Train probes at multiple layers to see where pun information is most accessible.

In [None]:
def train_probe_at_layer(model, layer_idx, train_texts, train_labels,
                         test_texts, test_labels, n_epochs=10, lr=0.1,
                         batch_size=5, remote=True, verbose=False):
    """
    Train a probe at a specific layer and return final accuracies.
    Uses session-based training (entire loop on NDIF).
    """
    hidden_size = model.config.hidden_size
    trainer = RemoteProbeTrainer(model, layer_idx, hidden_size, lr=lr)
    
    # Train with session-based approach
    losses = trainer.train(
        train_texts, train_labels,
        n_epochs=n_epochs,
        batch_size=batch_size,
        remote=remote
    )
    
    if verbose:
        for i, loss in enumerate(losses):
            print(f"  Epoch {i+1}: loss={loss:.4f}")
    
    train_acc = trainer.evaluate(train_texts, train_labels, remote=remote)
    test_acc = trainer.evaluate(test_texts, test_labels, remote=remote)
    
    return train_acc, test_acc, trainer.probe_weight.clone()

In [None]:
# Train probes at multiple layers
n_layers = model.config.num_hidden_layers
layers_to_probe = list(range(0, n_layers, n_layers // 8))  # Every 1/8th layer
if n_layers - 1 not in layers_to_probe:
    layers_to_probe.append(n_layers - 1)

print(f"Probing layers: {layers_to_probe}")
print("="*50)

layer_results = {}

for layer_idx in layers_to_probe:
    print(f"Training probe at layer {layer_idx}...")
    
    train_acc, test_acc, weights = train_probe_at_layer(
        model, layer_idx,
        train_texts, train_labels,
        test_texts, test_labels,
        n_epochs=10,
        remote=REMOTE
    )
    
    layer_results[layer_idx] = {
        'train_acc': train_acc,
        'test_acc': test_acc,
        'weights': weights
    }
    
    print(f"  Layer {layer_idx}: Train={train_acc:.1%}, Test={test_acc:.1%}")

print("="*50)
print("Done!")

In [None]:
# Visualize layer-wise probe performance
layers = sorted(layer_results.keys())
train_accs = [layer_results[l]['train_acc'] for l in layers]
test_accs = [layer_results[l]['test_acc'] for l in layers]

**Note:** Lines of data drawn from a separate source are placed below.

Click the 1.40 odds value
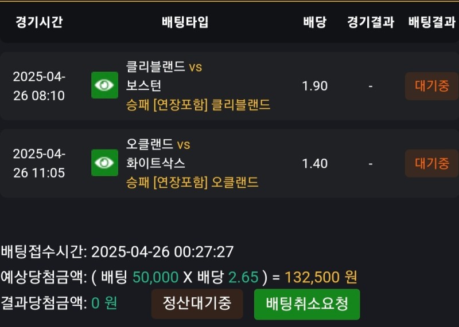 314,163
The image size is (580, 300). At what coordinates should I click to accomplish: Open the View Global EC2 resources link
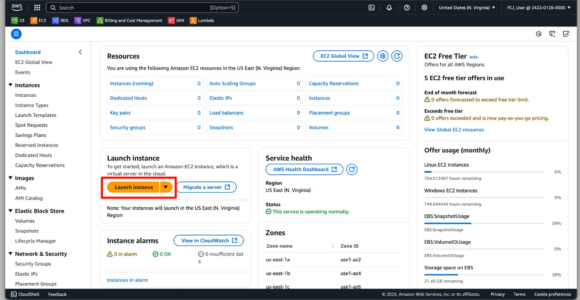click(x=454, y=130)
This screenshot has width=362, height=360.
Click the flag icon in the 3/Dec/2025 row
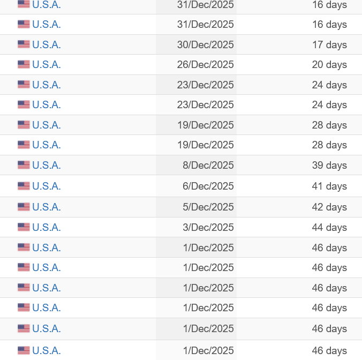(24, 227)
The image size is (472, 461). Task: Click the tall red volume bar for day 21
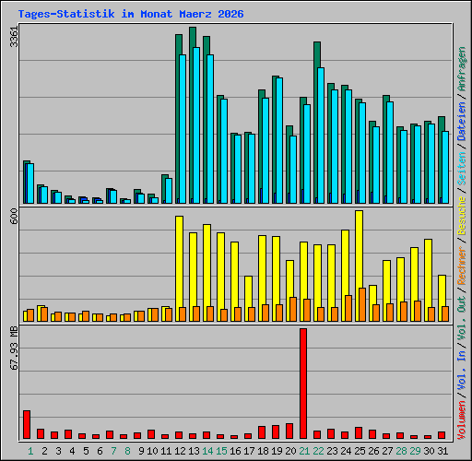pos(303,384)
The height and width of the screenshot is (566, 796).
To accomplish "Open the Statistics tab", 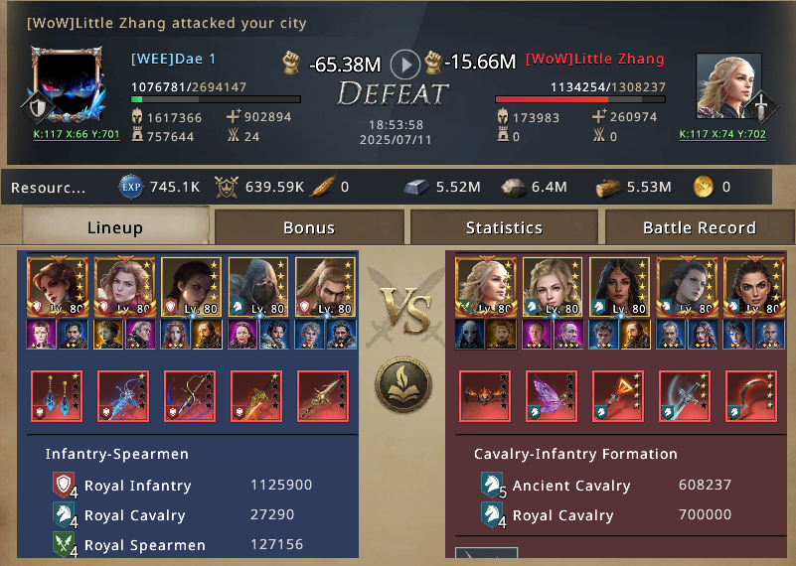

plt.figure(figsize=(10, 5))
plt.plot(layers, train_accs, 'b-o', label='Train', markersize=8)
plt.plot(layers, test_accs, 'r-o', label='Test', markersize=8)
plt.axhline(y=0.5, color='gray', linestyle='--', alpha=0.5, label='Random')

plt.xlabel('Layer')
plt.ylabel('Accuracy')
plt.title('Probe Accuracy Across Layers: Where is Pun Information?')
plt.legend()
plt.grid(True, alpha=0.3)
plt.ylim(0.4, 1.05)

# Mark the best layer
best_layer = max(layer_results.keys(), key=lambda l: layer_results[l]['test_acc'])
best_acc = layer_results[best_layer]['test_acc']
plt.scatter([best_layer], [best_acc], s=200, c='green', marker='*', 
            zorder=5, label=f'Best: L{best_layer}')

plt.tight_layout()
plt.show()

print(f"Best layer: {best_layer} with test accuracy {best_acc:.1%}")

## Part 4: Control Tasks

Validate that the probe detects puns, not spurious features.

In [None]:
# Control 1: Random labels
# If probe achieves high accuracy with random labels, it's overfitting

print("Control Task 1: Random Labels")
print("="*50)

random_labels = np.random.randint(0, 2, len(train_labels)).astype(float).tolist()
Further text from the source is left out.